→ **练习题目 a**
根据所给短文,韩延寿的父亲韩义曾在燕国担任什么官职?

****************************************

韩延寿
韩延寿(?—前57年),字长公,西汉燕国(今北京市西南)人,后迁居杜陵县,韩延寿年少时为郡文学,历任谏大夫,淮阳、颍川、东郡太守与左冯翊,治理地方名声甚佳。韩延寿后因遭御史大夫萧望之弹劾他饰物僭越等罪名,而于五凤元年被判处死刑[1][2]。
生平
早年经历
韩延寿年轻时做过郡的文学官。他的父亲韩义曾担任燕国的郎中。燕剌王刘旦谋反时,韩义因直言规劝而被杀害,燕国人都很同情他。当时汉昭帝年纪幼小,由大将军霍光执政,朝廷下令征召各郡国的贤良文学,向他们询问施政的得失。当时魏相以贤良文学的身份回答皇帝的策问,他认为:“赏罚能鼓励善良,禁止邪恶,这是治政的根本。往日燕王刘旦大逆不道,韩义挺身力谏,被燕王杀死。韩义与燕王之间没有比干与商纣王的那种亲缘关系,却能履行和比干一样的节操,应当公开重赏他的儿子,以便招示天下,指明臣子对君王应守的原则。”霍光采纳了他的建议,于是提拔韩延寿担任谏大夫,调任淮阳郡太守。韩延寿治政很有名声,后来又改调至颍川郡任太守[1]。

****************************************

→ **练习题目 b**
请改写下面的全部记录:把其中的“Select”一律换成“Locate”,其他内容保持原样。答案中不要放入图片。

****************************************

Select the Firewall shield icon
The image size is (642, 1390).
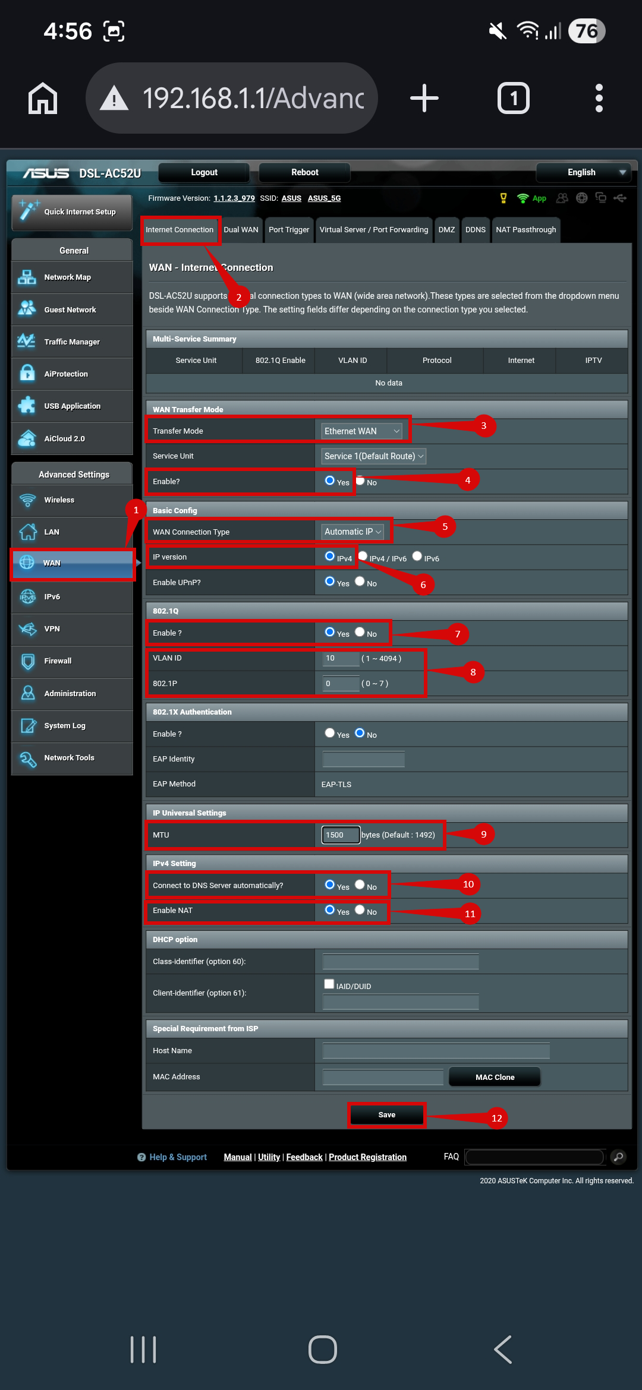(27, 661)
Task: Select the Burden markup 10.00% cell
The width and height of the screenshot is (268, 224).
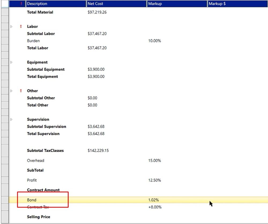Action: tap(154, 41)
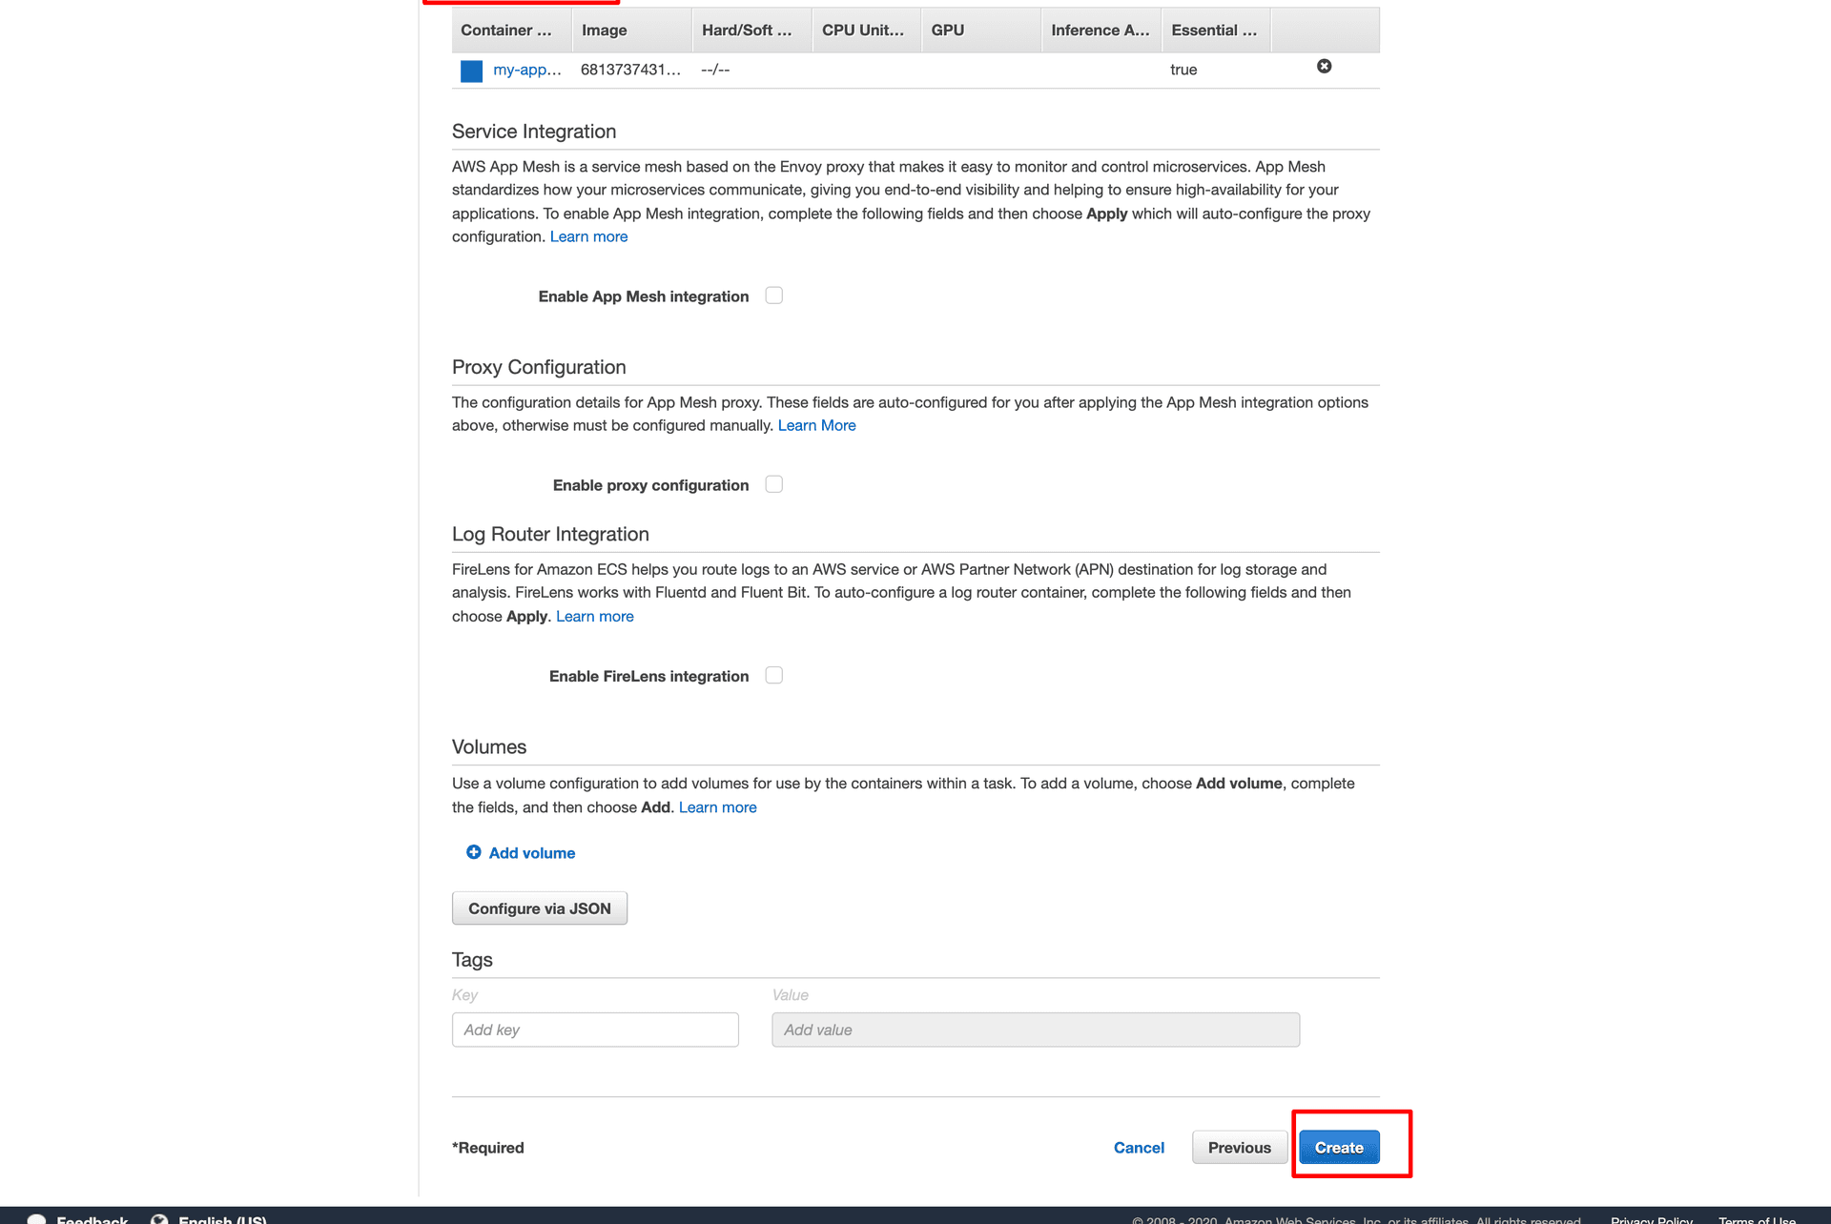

****************************************

→ **参考答案 a**
郎中。

→ **参考答案 b**
Locate the Firewall shield icon
The image size is (642, 1390).
(27, 661)
Task: Locate the Burden markup 10.00% cell
The width and height of the screenshot is (268, 224).
Action: tap(154, 41)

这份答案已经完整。